After a surprisingly good start to 2014, the German economy cooled noticeably in the course of the year. This was mainly due to the slowing of growth in key export markets and higher uncertainties on the back of geopolitical crises.
By contrast, the domestic economy, underpinned by a robust labour market, continued to post solid performance and was again by far the main driver of growth. Following a weak winter half in 2014/15 the economy looks likely to regain its footing as 2015 progresses. The ifo’s rise in November and December points in this direction. However, sluggish performance at the turn of the year means growth will probably average only 1% in 2015 after 1.4% in 2014.
It is encouraging, however, that private consumption should remain a major pillar of growth, whereas net exports are likely to have a neutral impact. Nonetheless, signs are increasing that some – in our opinion misguided – economic policy moves (such as the introduction of a nationwide minimum wage as well as an enhanced pensions package) are weighing on the labour market and thus on consumption. Employment looks set to increase at a much slower pace than in 2014 and unemployment set to rise in the second half of the year.
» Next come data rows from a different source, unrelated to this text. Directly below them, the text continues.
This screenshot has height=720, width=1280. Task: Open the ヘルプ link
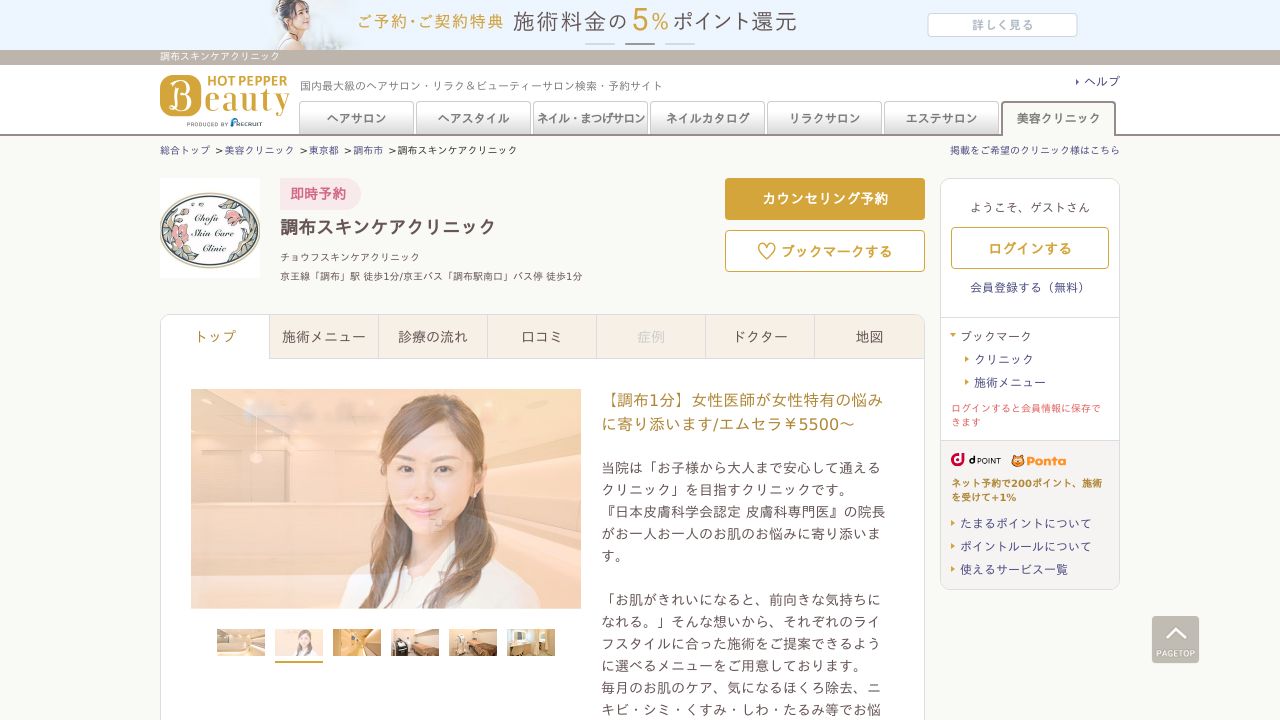tap(1101, 81)
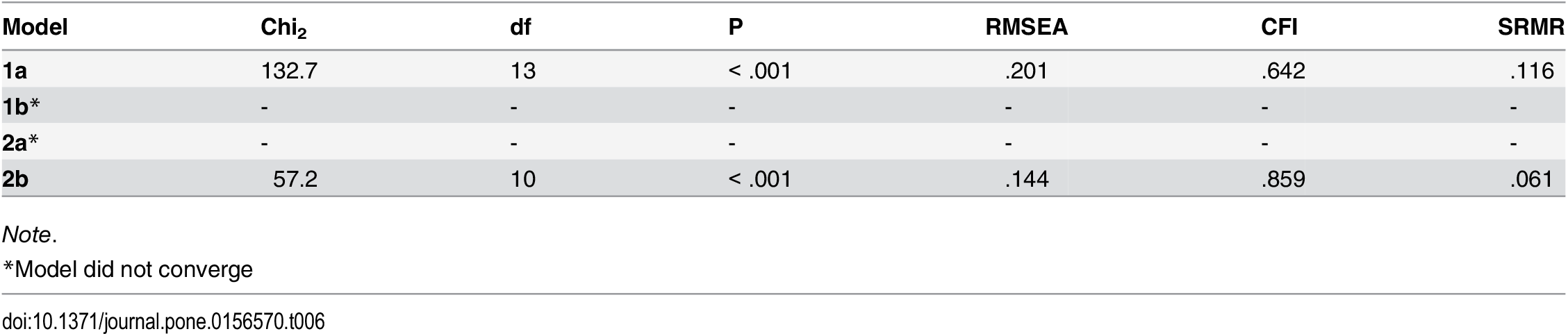Select model row label 2a*
This screenshot has width=1568, height=336.
[20, 143]
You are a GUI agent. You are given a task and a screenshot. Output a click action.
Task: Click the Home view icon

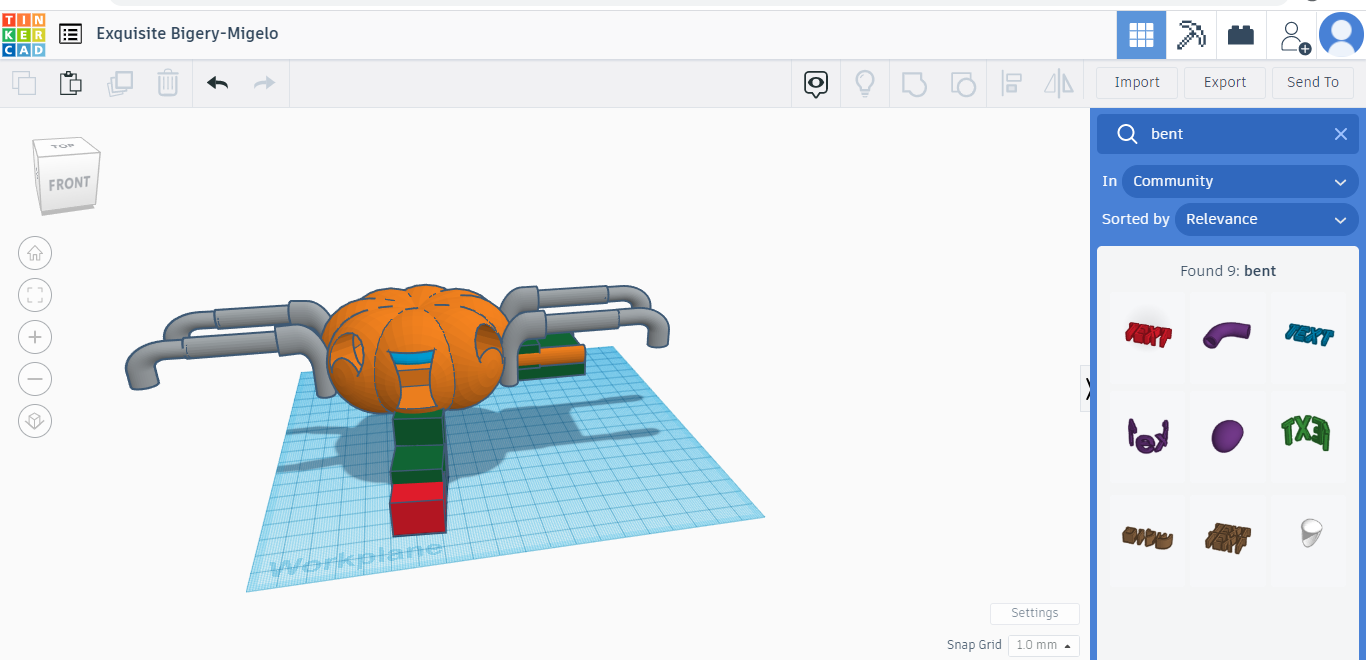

While residential construction is still in good shape we expect little growth stimulus from investment in machinery and equipment. The chances of public budgets ending the year 2014 with a borderline surplus are fraught with risk. Given a weakening of cyclical activity and the costs of economic policy measures, we expect the general government budget to be slightly in deficit in 2015.
Sources: ifo, Markit
Economic performance 2014: Impacted by capricious weather, calendar effects and geopolitical developments
The German economy boomed into 2014 with gross domestic product (GDP) notching up real growth of 0.8% (on the previous quarter) in Q1. Since then, however, this growth has weakened appreciably. While this sounds quite straightforward at first, it actually only poorly describes the growth dynamics of 2014 in the light of substantial weather-related distortions and special factors, such as calendar effects. Some 60% of the strong growth in the first quarter was attributable to the extreme jump in construction investment brought on by the mild weather. While investment in construction had fallen by 0.5% on average in the first quarter of each of the previous ten years, the reading for the first three months of 2014 was up 4.2%. As a consequence there was no revival of construction activity in spring as usual. The construction investment correction in Q2 (-3.9%) was one of the major reasons for the slight contraction of the German economy in that quarter.
Furthermore, the timing of the statutory holidays and school holidays as well as the shifting of factory shutdown periods (in the auto industry, for instance) during the summer half-year triggered further distortions that statistical adjustment methods were unable to strip out appropriately, so it was virtually impossible to shed satisfactory light on the actually underlying growth dynamics.
Besides these more technical factors economic activity was driven by two international developments in particular in 2014. One of these was the Russia-Ukraine conflict which led to the Western countries' imposition of heavy sanctions on Russia, a noticeable clouding of sentiment in industry and a severe downturn in German exports to Russia. The other was the increase in uncertainty over the economic recovery of the eurozone, which had started to weaken at about mid-year. This was a further blow to German investment activity, which had already been staggering under sluggish world trade. As an example, investment in machinery and equipment fell again from about mid-2014 after a tentative recovery at the start of the year.
Nonetheless, the German economy expanded by 1.4% in 2014 owing to the favourable starting position created by the robust growth in the first quarter. The latter was mainly due to a healthy increase in private consumption and construction investment, whereas the contribution of net exports to GDP growth was likely moderate. Germany thus again posted the highest GDP growth among the major euro countries.
Recovery expected on heels of sluggish 2014/15 winter half
Given the months of continually clouded business sentiment, disappointing order intake (from the domestic side in particular) and the recent drop in industrial production to below the year-earlier level, we expect weak economic performance in the winter half. Even though we look for a subsequent recovery of growth – we forecast solid quarterly rates of 0.3% on average – GDP expansion looks set to remain below the year-earlier reading on average in 2015 at 1% on account of the unfavourable starting position. It follows that the German economy will not be able to exhaust its full growth potential of 1.2% until 2016.
German economy (still) in good form
The weaker performance in the current year is mainly of a cyclical nature. The German economy is actually still in pretty good shape, highly innovative and competitive. Furthermore, there is no significant near-term need for budget consolidation in the public or private sector, and the unusually good labour market performance, by international standards, points to still relatively healthy structures. Even Germany's infrastructure – increasingly the subject of critical debate – continues to achieve top rankings in international comparisons. However, several positive policy reform moves that were implemented some ten years ago have already been rolled back or are in some cases at risk of being rolled back. Not least the steadily approaching demographic challenges point to the necessity of a reform agenda 2030.